In theory you can scale up for quite a while. At the long term, you will eventually be limited by clock degradation/signal propagation time however.

The short-term problem is heat and power. This doesn't help efficiency gains per se. If you are stitching together four 600mm^2 dies then you are going to be pulling 1000-1200W and dumping that back out into your cooling system. For US consumers, their circuit breakers are a much more immediate limit. Most household circuits are 15A @ 120V, and that's an instantaneous limit. You are not supposed to continuously pull more than 80% of a circuit's instantaneous rating, so that's 12A (1440W at the wall). Factor in the losses from the PSU's 80% efficiency and you are now talking 1152W continuously. Again, that works out to about four 600mm^2 GPU dies, plus some power budget for the CPU and so on. And you'd probably need to take drastic measures to keep that cool - that's a lot of heat in a small surface area.


The Mill is far from proven. It's a big idea, but big ideas always look good initially - it's when you get down to the implementation details that most of your revolution in something tends to dry up and just become an evolutionary improvement in performance.


> the possibility that there's still room for things to improve.

Of course but notice that your desktop computer is using an x86 ISA instead of a RISC ISA because in many case backward compatibility and network effect trump performance improvement..


Interesting idea. One major difference though is that there is considerable economic incentive to keep making better chips, whereas the flatlining rocket technology was probably due in large part to lack of economic pressure to make it better (very high cost of entry for potential competitors and low volume).


Indeed. Moore's law is about economics rather than technology.


The difference here is that we're much more likely to see moderately short term adoption of the technology as we already have 'downscale' companies using much older, cheaper to buy second hand equipment.
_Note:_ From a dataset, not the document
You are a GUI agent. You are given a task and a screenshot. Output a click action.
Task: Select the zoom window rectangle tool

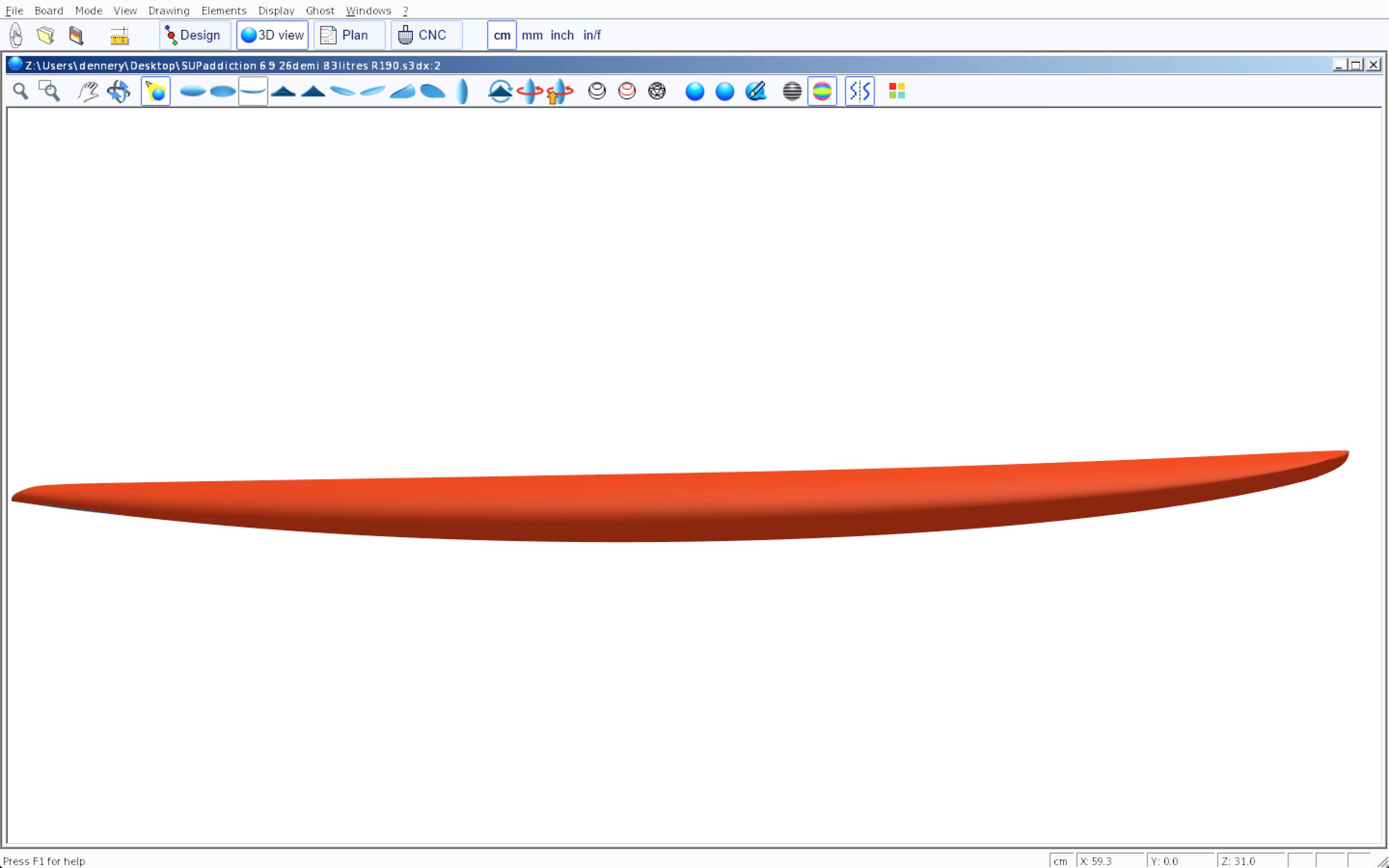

If a wall is hit, the companies that /make/ the equipment will still need to sell units to someone, so the market equilibrium will push them closer and closer to the source cost for the (very often small batch/one off) parts. The race then between the rate they need/want to produce units to stay in business, and how long those in the market can defer purchasing new units.


The wall has been hit in some areas. CPU clock speeds maxed out around 3-4 GHz years ago. Getting rid of heat now dominates chip design. This is why 3D chips are limited to mostly-inactive structures such as flash memory. Feature density is already approaching the size of atoms, which is why ICs now fail over time from electromigration.

There's no longer plenty of room at the bottom. Atoms are too big and the speed of light is too slow.


The speed of light is not really an issue in VLSI chip design. RC delay, on the other hand...


Most technology follows that curve. In the last century, coal power plants have gotten only a factor of two more efficient. Almost all the progress in the field happened from 1880 to 1940. Physics is a harsh mistress.


I suspect that's exactly what's going to happen unless we transition to a completely new architecture, like neural nets or The Diamond Age style nanomachinery.


There currently doesn't appear to be a Richard Nixon to say 'shut it down.'


"Extreme Ultraviolet Lithography..."

Because saying "We're using x-rays" just sounds too scary right now...


I doubt that has anything to do with it.. Probably due to the 15nm wavelength they're using and a <10nm wavelength being the typical cutoff for x-ray.



So one thing I wonder - if you loose 30% of the energy with every mirror, is it really necessary to use a dozen mirrors between the laser and the waver?

Getting rid of two mirrors would double the energy at waver, removing 6 mirrors increases it by a factor of ten.


EUV has been talked about for so long, I heard about it when I was in college, in the 1990s, I'm just amazed that it's finally coming to fruition. But good to see that the technology has made great strides.